In short, new access points for affluent travellers. Santiago, Singapore, Hong Kong, and Helsinki would be logical routes for the B787 or A350.
The establishment of the ASEAN Economic Community in 2015 and beyond will also stimulate intra-ASEAN travel demand, especially if it is accompanied with a streamlined visa system or indeed the possible relaxation of visa requirements for ASEAN residents.
The ASEAN open skies agreement is still on track and indeed some routes have already been opened.
While not all players will be ready by 2015, the agreement will certainly continue to develop over the years, as originally planned and expected.
A single aviation market will bring challenges to some airlines of course but if market forces are allowed to operate without policy retardants, the end result will be significant gains for the consumer.
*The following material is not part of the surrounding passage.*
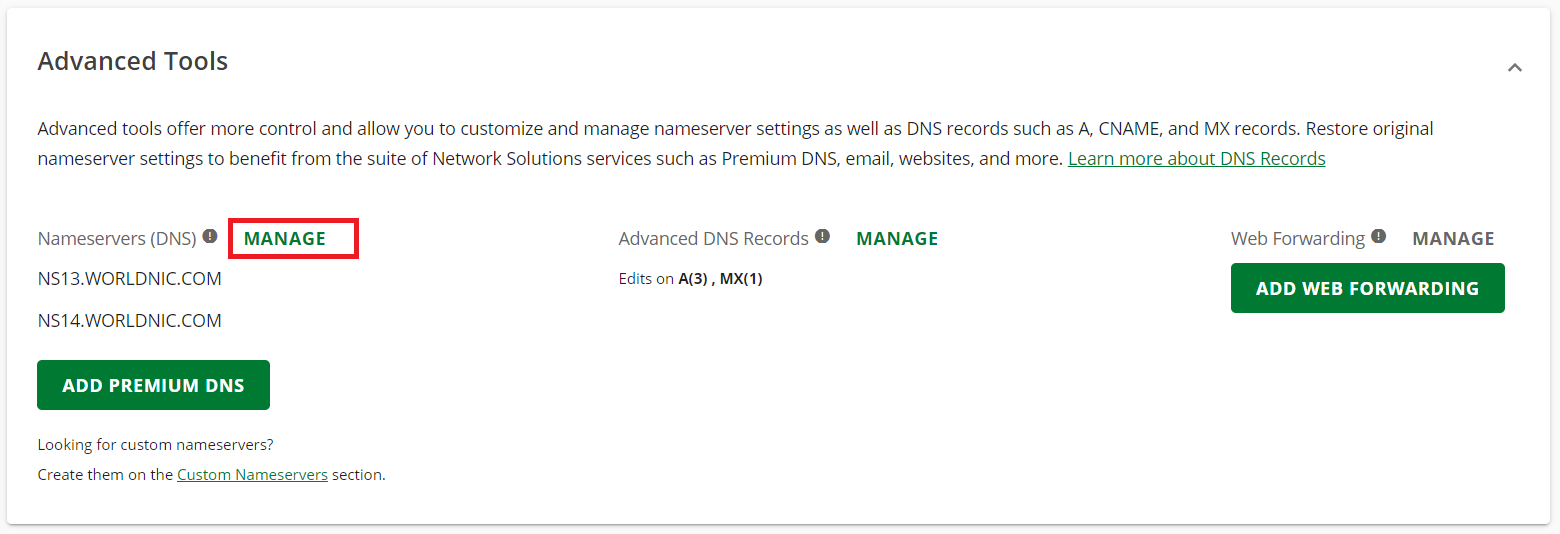The height and width of the screenshot is (534, 1560).
Task: Open the Learn more about DNS Records link
Action: click(1196, 159)
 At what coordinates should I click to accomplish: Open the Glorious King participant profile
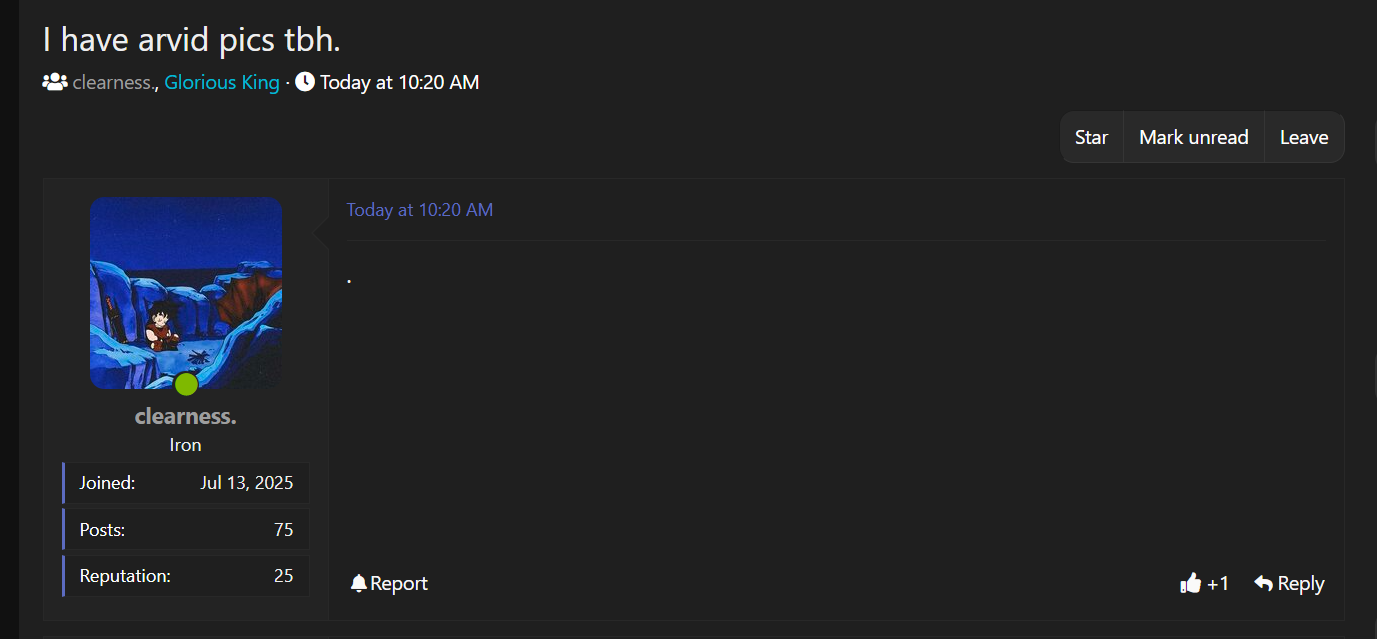coord(222,82)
Customer service, new product innovation and the constant delivery of appropriate services will allow such gains to be properly leveraged for those operators who adapt to those basic demands.
BTN: What does the future look like for PATA?
MC: Travel and tourism is such a rapidly changing industry, not least because it is now intimately tied into new technology on mobile devices that now complement and define the travel experience.
Precisely predicting the future with its constant external shocks, technological changes, crises and economic booms and slumps is effectively impossible.
However, PATA has 60 years of travel industry engagement and leadership experience.
We pledge to stay relevant to our members’ needs – and sometimes helping members define what their future business needs are.
PATA will also continue to play to its strengths – which means we will represent both the private and public sectors on an equal footing. We will remain the leading authority and voice on travel and tourism in Asia Pacific.
We are excited by the future opportunities but recognise its challenges.